La seconda spinta alla Great Resignation ha molto a che fare con la pandemia e con un processo, complesso, di ripensamento della propria vita lavorativa e del peso che questa ha, o dovrebbe avere, sull’intera esistenza dell’individuo. I dati di un sondaggio World Values Survey, riportato dall’agenzia Bloomberg, ci dicono che la percentuale di 30enni statunitensi che considera il lavoro “molto importante” è passata dal 59% del 2000 al 43% dell’anno scorso; in Cina dal 64% al 40%, in Germania dal 54% del 2005 al 44% del 2020. Proprio dalla Cina, in aggiunta, è partito il cosiddetto “lie flat” movement, una protesta contro l’oramai insostenibile modello di lavoro 996 (orario di lavoro dall 9 alle 21 per sei giorni a settimana) che coinvolge soprattutto i lavoratori del settore tecnologico.

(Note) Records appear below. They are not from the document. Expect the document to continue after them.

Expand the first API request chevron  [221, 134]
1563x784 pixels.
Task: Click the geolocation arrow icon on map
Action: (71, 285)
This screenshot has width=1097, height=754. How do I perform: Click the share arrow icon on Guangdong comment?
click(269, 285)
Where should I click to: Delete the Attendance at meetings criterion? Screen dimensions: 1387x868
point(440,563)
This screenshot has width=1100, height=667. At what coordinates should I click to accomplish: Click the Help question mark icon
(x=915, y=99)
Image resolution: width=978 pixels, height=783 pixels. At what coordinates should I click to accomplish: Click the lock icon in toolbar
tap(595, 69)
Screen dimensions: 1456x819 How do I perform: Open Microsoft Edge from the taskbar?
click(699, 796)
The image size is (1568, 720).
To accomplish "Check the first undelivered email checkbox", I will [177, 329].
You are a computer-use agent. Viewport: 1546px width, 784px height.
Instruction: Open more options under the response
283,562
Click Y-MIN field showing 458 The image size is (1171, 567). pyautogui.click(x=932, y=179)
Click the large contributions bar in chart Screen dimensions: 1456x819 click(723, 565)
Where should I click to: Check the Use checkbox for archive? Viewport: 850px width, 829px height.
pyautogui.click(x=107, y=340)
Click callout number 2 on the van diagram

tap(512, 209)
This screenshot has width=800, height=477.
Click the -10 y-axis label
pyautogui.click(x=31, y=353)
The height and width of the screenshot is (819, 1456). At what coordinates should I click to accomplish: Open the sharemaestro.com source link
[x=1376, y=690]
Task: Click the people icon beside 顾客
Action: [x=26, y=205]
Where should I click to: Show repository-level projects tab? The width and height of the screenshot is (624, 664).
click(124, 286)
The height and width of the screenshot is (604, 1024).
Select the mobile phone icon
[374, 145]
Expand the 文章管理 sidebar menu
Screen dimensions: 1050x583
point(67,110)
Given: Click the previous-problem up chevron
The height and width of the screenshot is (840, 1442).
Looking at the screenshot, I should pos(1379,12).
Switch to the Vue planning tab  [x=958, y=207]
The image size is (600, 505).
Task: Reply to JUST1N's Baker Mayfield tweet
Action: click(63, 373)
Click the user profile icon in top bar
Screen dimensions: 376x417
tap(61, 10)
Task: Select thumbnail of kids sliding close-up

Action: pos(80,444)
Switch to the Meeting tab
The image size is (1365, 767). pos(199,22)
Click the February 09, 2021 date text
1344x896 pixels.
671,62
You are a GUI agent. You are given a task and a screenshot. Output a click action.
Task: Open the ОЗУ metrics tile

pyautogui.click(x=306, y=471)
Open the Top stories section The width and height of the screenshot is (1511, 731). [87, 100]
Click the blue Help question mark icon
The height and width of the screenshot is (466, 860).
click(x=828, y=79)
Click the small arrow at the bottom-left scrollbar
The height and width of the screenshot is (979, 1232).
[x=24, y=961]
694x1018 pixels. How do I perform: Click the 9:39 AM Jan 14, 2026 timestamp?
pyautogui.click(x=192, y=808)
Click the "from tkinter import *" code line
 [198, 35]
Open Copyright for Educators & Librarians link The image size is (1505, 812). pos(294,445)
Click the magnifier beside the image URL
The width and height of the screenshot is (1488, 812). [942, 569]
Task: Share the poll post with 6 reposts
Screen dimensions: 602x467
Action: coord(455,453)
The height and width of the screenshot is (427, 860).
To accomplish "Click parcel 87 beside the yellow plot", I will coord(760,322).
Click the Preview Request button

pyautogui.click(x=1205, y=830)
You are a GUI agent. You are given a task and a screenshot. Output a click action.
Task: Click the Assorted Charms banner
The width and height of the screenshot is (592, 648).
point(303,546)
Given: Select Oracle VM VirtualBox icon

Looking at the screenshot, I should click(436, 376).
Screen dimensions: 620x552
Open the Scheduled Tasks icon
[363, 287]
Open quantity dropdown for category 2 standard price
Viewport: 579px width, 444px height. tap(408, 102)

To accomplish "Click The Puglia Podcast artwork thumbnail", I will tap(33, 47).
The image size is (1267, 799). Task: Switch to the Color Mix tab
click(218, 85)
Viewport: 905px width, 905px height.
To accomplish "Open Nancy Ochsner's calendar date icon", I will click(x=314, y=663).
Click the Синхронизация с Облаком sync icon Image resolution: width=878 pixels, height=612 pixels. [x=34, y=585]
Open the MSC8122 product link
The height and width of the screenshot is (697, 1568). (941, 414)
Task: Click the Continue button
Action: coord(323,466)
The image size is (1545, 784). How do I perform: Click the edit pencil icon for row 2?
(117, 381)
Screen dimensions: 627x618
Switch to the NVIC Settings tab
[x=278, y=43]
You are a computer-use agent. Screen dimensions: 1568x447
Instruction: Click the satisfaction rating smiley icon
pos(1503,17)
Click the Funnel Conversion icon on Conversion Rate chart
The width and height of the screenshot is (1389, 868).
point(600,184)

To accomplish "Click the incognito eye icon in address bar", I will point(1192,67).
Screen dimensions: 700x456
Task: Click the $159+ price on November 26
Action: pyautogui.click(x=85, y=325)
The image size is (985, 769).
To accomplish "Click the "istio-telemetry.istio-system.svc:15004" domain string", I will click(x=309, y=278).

La pandemia ha da prima concesso a molti lavoratori di sperimentare modalità di lavoro caratterizzate da una spiccata autonomia organizzativa e gestione del tempo. In un secondo tempo, la rombante ripresa post lockdown ha sovraccaricato il sistema produttivo, aumentando la pressione sui lavoratori. L’aver sperimentato queste due modalità opposte di impiego e l’esperienza della pandemia, una sorta di riscoperta della fragilità e della limitatezza della propria esistenza, ha sicuramente messo molte persone di fronte a interrogativi e dubbi sulla gestione del proprio tempo.

C’è chi ritiene che i numeri che stiamo vedendo facciano semplicemente parte di un assestamento del mercato del lavoro, scosso da una crisi di portata eccezionale e quindi gravida di conseguenze eccezionali. Le imprese, dal canto loro, si stanno comunque attrezzando mettendo a punto nuovi strumenti per trattenere i lavoratori.